▶ _INSTRUÇÕES DA TAREFA_:
No texto sobre Auschwitz, que termo a politóloga Gesine Schwan usa para designar o silêncio deliberado sobre os crimes nazis nos anos 50?

▶ _TEXTO DO DOCUMENTO_:
<<<<

Auschwitz:da amnésia à memória
Como respeitar o carácter único de um acontecimento inscrevendo-o na história, contextualizando-o, sem o trivializar, sem o instrumentalizar e respeitando o imperativo categórico da memória?
Oitenta anos após Auschwitz, o “Lager” que se tornou no símbolo do genocídio “industrial” dos judeus, a Alemanha fez um longo, intenso, doloroso e exemplar percurso de confronto com passado. Este exercício foi-se intensificando à medida que os 12 anos do III Reich se foram distanciando e acentuou-se com a reunificação do país. O primeiro confronto dos alemães com o passado recente foi involuntário: enquadrava-se no programa de “Umerziehung” (reeducação) dos Aliados, através de “visitas” aos campos de concentração, da exibição cinematográfica dos crematórios e das pilhas de cadáveres, da desnazificação e do Julgamento de Nuremberga.
Em “Política e Culpa”, a politóloga Gesine Schwan explica o preço político e psicológico daquilo que designa por “Beschweigen” – manter deliberadamente o silêncio sobre os crimes e a barbárie nazi – na escola, na vida pública e sobretudo nas famílias durante os anos 50. Discutivelmente, o filósofo Hermann Lübbe argumenta que terá sido o facto da Alemanha de Konrad Adenauer, durante os anos 1950, ter suprimido a memória do nacional-socialismo, conjugando amnistia e amnésia, que permitiu a consolidação social da democracia na República Federal da Alemanha. Em resumo: a culpa da Shoah devese a alguns, poucos, “Täter”, um mito de inocência individual na Alemanha Ocidental e colectiva na RDA.
Os próprios intelectuais ficaram perplexos perante a lâmina acutilante da poesia de Paul Celan, “a morte é um mestre que veio da Alemanha” (“Fuga da Morte” 1952). À amnésia segue-se a entrada em força na Academia e nas páginas dos jornais de dois termos: “Geschichtssaufarbeitung” (tratar o passado) e “Vergangenheitsbewältigung” (ultrapassar o passado).

>>>>

▶ _DADOS FORNECIDOS_:
<<<<

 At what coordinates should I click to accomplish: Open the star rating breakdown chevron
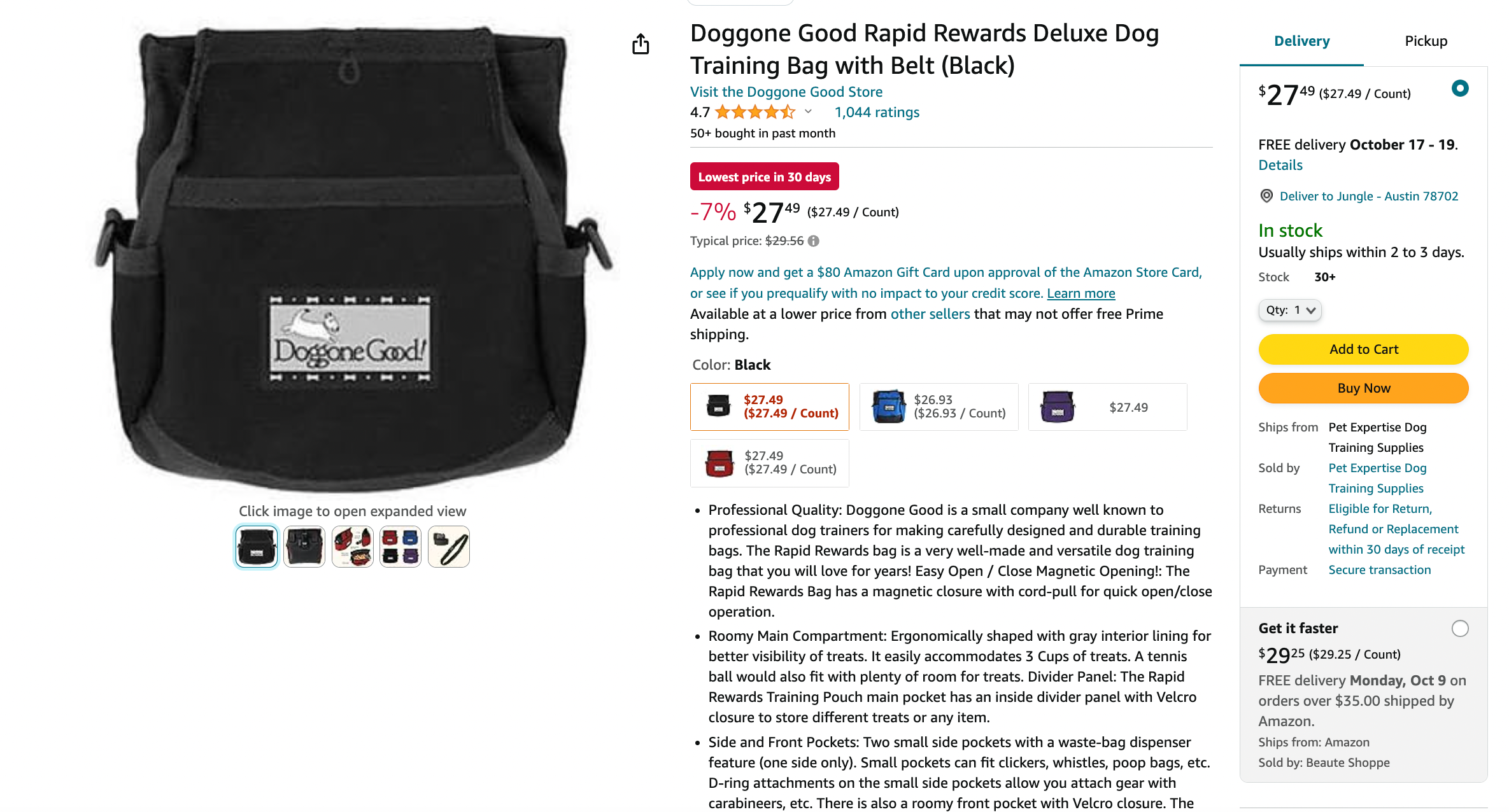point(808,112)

>>>>
<<<<

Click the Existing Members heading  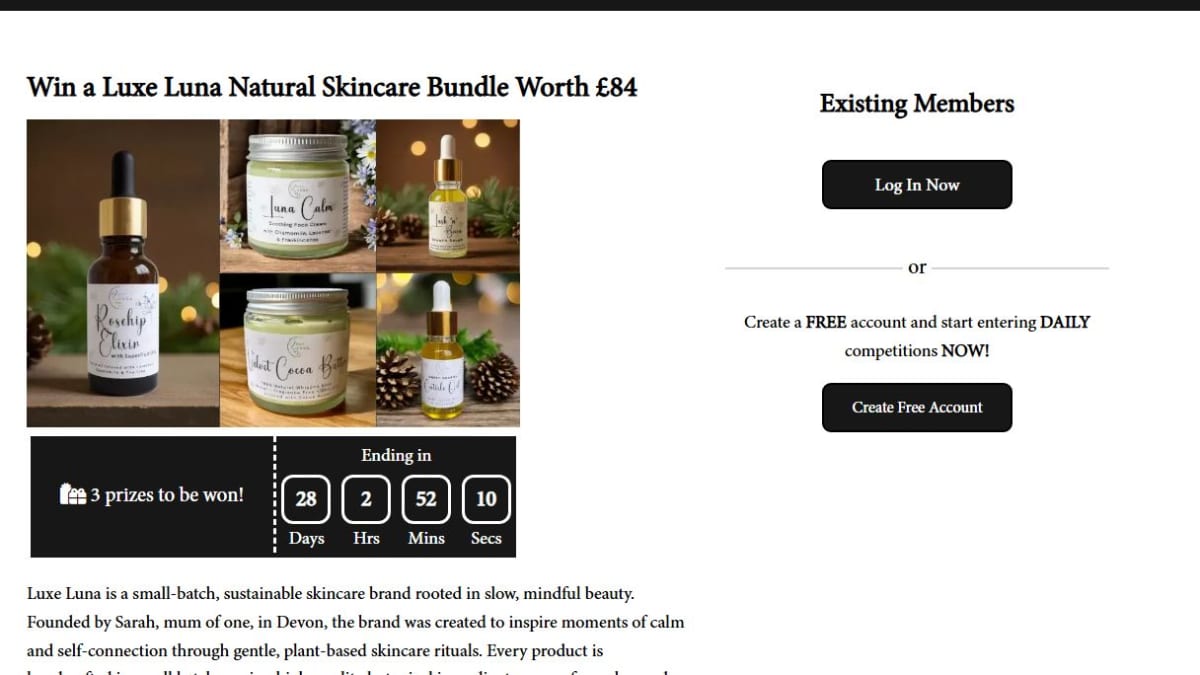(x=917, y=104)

>>>>
<<<<

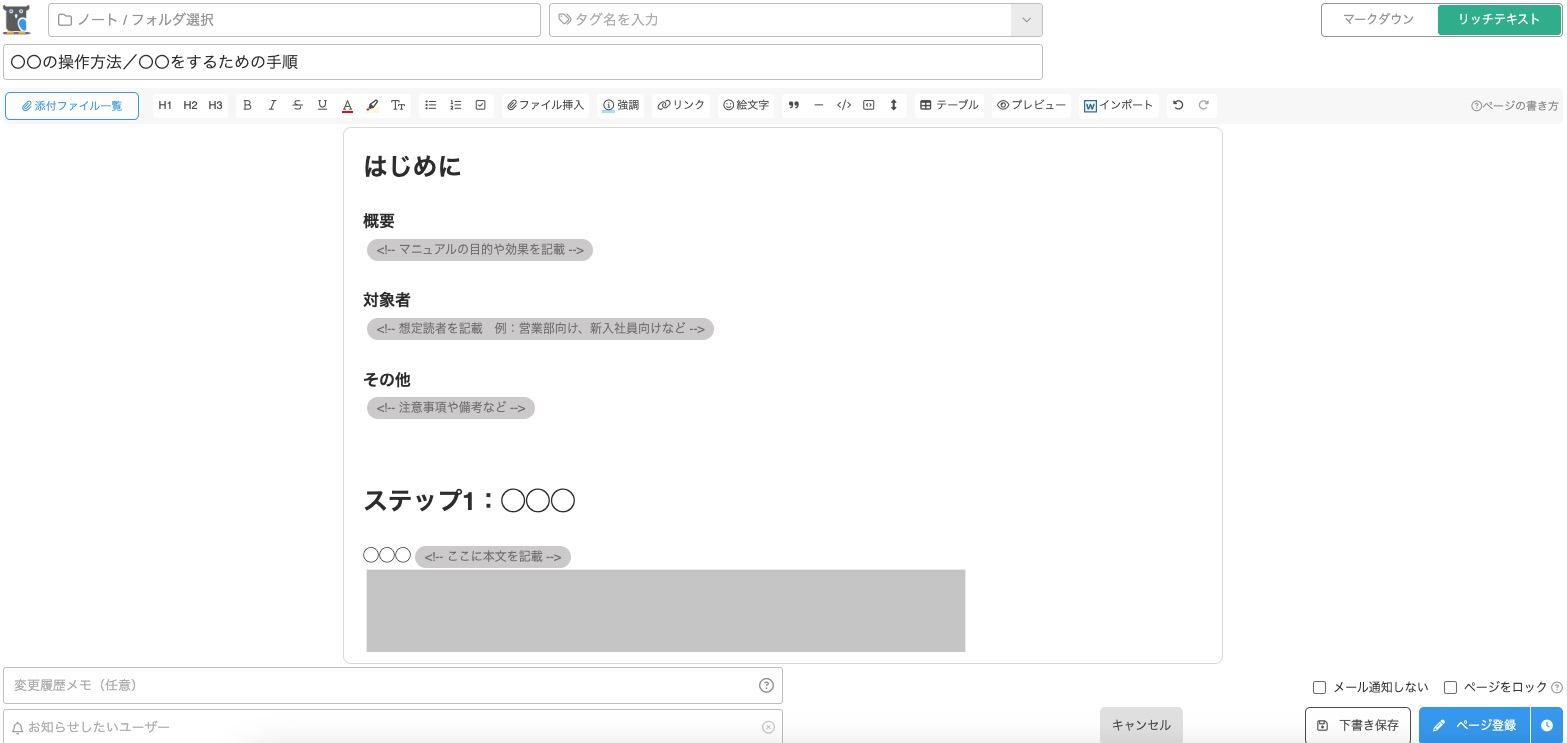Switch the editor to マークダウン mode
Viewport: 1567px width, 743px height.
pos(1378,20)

>>>>

▶ _EXERCÍCIO RESOLVIDO_:
"Beschweigen".